A small model cannon that was removed from Hobart’s Anglesea Barracks Sergeants’ Mess in October 2014 was returned to the mess on 25 September, resulting in a considerable donation to Legacy.
Navy Headquarters - Tasmania Operations Officer and Secretary of the Mess, Chief Petty Officer Combat Systems Manager Jamie Schmith, said the cannon was originally donated to the mess by senior sailors from the Bathurst-class corvette HMAS Wagga when the ship visited Hobart in 1956.
“A tradition started where the Navy ‘acquire’ the cannon whenever they’re in port and, on relocating it, are required to donate $20 to Legacy and then 50 cents a day while it’s gone,” Chief Petty Officer Schmith said.

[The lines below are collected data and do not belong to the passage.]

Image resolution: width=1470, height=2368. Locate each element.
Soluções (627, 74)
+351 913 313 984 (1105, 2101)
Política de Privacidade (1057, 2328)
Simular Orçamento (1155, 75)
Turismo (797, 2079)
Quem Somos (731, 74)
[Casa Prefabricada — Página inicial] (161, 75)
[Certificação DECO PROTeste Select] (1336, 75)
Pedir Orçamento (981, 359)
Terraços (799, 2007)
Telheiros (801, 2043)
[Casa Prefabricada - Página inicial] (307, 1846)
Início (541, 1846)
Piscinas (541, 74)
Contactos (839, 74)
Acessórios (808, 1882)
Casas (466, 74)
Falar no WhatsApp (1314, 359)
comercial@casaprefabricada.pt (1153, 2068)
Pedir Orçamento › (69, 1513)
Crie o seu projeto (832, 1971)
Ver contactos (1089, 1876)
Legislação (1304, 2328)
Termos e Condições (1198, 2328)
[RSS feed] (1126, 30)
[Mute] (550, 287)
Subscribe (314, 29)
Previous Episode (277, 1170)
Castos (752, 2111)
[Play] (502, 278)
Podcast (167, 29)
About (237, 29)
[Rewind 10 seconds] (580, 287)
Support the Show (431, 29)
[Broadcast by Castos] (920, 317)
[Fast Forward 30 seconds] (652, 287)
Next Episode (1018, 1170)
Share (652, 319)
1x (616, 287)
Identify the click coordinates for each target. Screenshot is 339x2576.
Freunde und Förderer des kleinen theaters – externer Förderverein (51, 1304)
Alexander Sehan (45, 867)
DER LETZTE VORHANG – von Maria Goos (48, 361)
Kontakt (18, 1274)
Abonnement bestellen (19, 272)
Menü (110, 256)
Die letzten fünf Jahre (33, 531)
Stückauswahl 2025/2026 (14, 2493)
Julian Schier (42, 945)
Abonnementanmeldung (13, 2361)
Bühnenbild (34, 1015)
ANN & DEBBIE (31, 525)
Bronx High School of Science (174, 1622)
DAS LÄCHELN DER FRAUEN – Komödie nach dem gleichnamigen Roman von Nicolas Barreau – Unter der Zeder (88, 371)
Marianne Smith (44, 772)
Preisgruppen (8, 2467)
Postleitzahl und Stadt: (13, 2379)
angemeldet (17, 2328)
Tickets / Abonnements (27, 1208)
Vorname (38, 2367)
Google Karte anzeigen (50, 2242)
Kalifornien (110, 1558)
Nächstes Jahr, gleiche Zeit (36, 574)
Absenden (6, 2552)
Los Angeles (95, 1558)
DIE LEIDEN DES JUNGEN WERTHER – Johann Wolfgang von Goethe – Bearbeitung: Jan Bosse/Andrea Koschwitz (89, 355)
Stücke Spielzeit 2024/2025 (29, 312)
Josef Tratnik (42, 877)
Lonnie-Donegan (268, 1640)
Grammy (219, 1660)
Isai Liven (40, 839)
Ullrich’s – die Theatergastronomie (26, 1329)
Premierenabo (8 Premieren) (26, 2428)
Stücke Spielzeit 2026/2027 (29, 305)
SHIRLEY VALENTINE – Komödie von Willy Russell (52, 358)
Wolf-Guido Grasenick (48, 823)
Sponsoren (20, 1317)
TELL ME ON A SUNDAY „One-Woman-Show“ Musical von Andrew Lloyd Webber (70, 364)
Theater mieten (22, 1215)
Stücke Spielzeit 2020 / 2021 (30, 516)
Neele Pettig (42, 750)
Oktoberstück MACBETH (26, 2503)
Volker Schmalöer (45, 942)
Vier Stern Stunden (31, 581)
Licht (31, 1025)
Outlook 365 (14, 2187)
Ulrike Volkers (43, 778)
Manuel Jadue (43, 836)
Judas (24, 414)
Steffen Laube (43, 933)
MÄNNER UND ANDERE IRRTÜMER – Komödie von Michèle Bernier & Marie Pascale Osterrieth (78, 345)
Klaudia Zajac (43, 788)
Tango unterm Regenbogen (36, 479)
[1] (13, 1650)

“The historic cannon is the soldiers’ version of ‘The Esther Williams Trophy’ with what is felt a lot more history.
“The cannon was in the Dardanelles on Anzac Day this year before being transferred from HMNZS Te Kaha, which ‘acquired’ it from HMAS Arunta, while in Albany commemorating the final embarkation of Anzac forces before sailing for Cairo.”
According to Chief Petty Officer Schmith, the cannon had some interesting new additions.
“It has a plaque from Vice Admiral Horatio Nelson’s flagship, HMS Victory, the oldest ship still in commission with the Royal Navy, and exclusively run by chief petty officers,” he said.
“Chief Petty Officer Marine Technician Mark Powell, mess president of the Chief Petty Officer & Warrant Officers' mess in HMAS Anzac, accompanied the cannon for the official handover.”
According to Chief Petty Officer Powell, he took possession of the cannon on the morning of 25 April after receiving it from Te Kaha while off Canakkale in Turkey.
“Anzac took receipt of the cannon before Te Kaha sailed for Operation MANITOU, when both ships were moored in the Dardanelles Strait, a fitting chapter to the history of the cannon,” he said.
“The transfer was by RHIB.”
Chief Petty Officer Schmith said with the return of the cannon, Legacy received donations amounting to $1,500 from its 11-month absence.
“The Kiwis donated $550, the crews of Arunta $500, and Anzac $450,” he said.
After each ‘liberation’ took place, small plaques were added to the base, with additional wooden bases being added as more space was needed, with the current bottom base being made from part of the decking of USS Missouri.